* [Okunacak Metin]
────────────────────────────────────────
8.14 Kayıt Düzeni, Bilanço ile Kâr ve Zarar Cetvelinin Hazırlanması ve İlanı
Türkiye’de sigorta ve reasürans şirketleri , kayıtlarını tek düzen hesap planına göre tutmak , bilançoları ile kâr ve zarar cetvellerini bu hususta hazırlanmış tip formüllere göre düzenlemek ve ilan etmek zorundadırlar. Sigorta ve reasürans şirketleri için ayrı değerleme ilkeleri yoktur , bunlar değerlemelerini Türk Ticaret Kanunu ile Vergi Usul Kanununa göre yaparlar.
Avrupa Birliği mevzuatında tek düzen hesap planı yer almakla birlikte bilanço ile kar ve zarar cetveli , oldukça ayrıntılı bir şekilde düzenlenmiş ve önemli sayılan bilgilerin dipnotlarla açıklanması esas alınmıştır. Sigorta şirketleri ile ilgili ayrı değerleme kuralları mevcuttur.
────────────────────────────────────────
* [Verilen Materyal]
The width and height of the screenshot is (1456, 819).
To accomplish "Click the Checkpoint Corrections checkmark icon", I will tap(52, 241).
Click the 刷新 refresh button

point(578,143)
────────────────────────────────────────
* [Görev Yönergeleri]
1. Sigorta şirketlerinin kayıt düzeni hakkındaki metne göre, Türkiye'de sigorta ve reasürans şirketleri değerlemelerini neden Türk Ticaret Kanunu ile Vergi Usul Kanununa göre yapar? Bir ile üç cümle arasında açıklayın.
2. Sigorta şirketlerinin kayıt düzeni hakkındaki metinden "Avrupa Birliği mevzuatında" ifadesinden "değerleme kuralları mevcuttur." ifadesine kadar olan kısmı hiçbir değişiklik yapmadan çıkarın.
3. Sigorta şirketlerinin kayıt düzeni hakkındaki metni, son cümlesinden sonra gelecek şekilde devam ettirin.
Görevleri yapmak için materyale ihtiyaç yoktur.

* [Alıştırma Yanıtları]
1. Türkiye'de sigorta ve reasürans şirketleri için ayrı değerleme ilkeleri yoktur. Bu nedenle bu şirketler değerlemelerini Türk Ticaret Kanunu ile Vergi Usul Kanununa göre yaparlar.

2.
Avrupa Birliği mevzuatında tek düzen hesap planı yer almakla birlikte bilanço ile kar ve zarar cetveli , oldukça ayrıntılı bir şekilde düzenlenmiş ve önemli sayılan bilgilerin dipnotlarla açıklanması esas alınmıştır. Sigorta şirketleri ile ilgili ayrı değerleme kuralları mevcuttur.

3.
Türkiye’de sigorta şirketlerinin konsolide yıllık bilanço ve rapor hazırlama zorunluluğu yoktur. Avrupa Birliği ‘de ise şirketlerin de dahil olduğu , aralarında belli ortaklık yönetim ilişkisi bulunan mali kuruluşlar konsolide yıllık bilanço ve raporlar hazırlamak zorundadırlar.
9. Avrupa Birliği Ülkelerinde Hayat Sigortacılığı Uygulamaları
9.1 Almanya’daki Hayat Sigortacılığı Uygulamaları
Doğu ve Batı Almayanın Ekim 1990’da birleştikten sonra, Doğu Almaya vatandaşlarının düşük seviyede başlayan yaşam standartları hızla yükselmektedir. Geçiş dönemindeki bu ekonomik durum bir çok açıdan istatistik i olarak daha yeterli karşılaştırma imkanına sahip değildir. Ancak Hayat Sigortasına olan talep şaşırtıcı şekilde yüksektir.Değişen ekonomik konum ve Pazar ekonomisine uyum sağlama döneminde sigortacılar ürünlerini gereğinden fazla satmamaya ve tüketiciyi korumaya özen göstermektedir.
Almanya’da hayat sigortacılığında yetkili makam bakanlığa bağlı Sigorta Murakabe Kuruludur. Sigorta Murakabe Kurulunun denetleme alanına ruhsat verme, aktüeryal hesap, ürün tasdikleri , riyazi ihtiyatları sigortalılara kar dağıtımı gibi hususlar girmektedir.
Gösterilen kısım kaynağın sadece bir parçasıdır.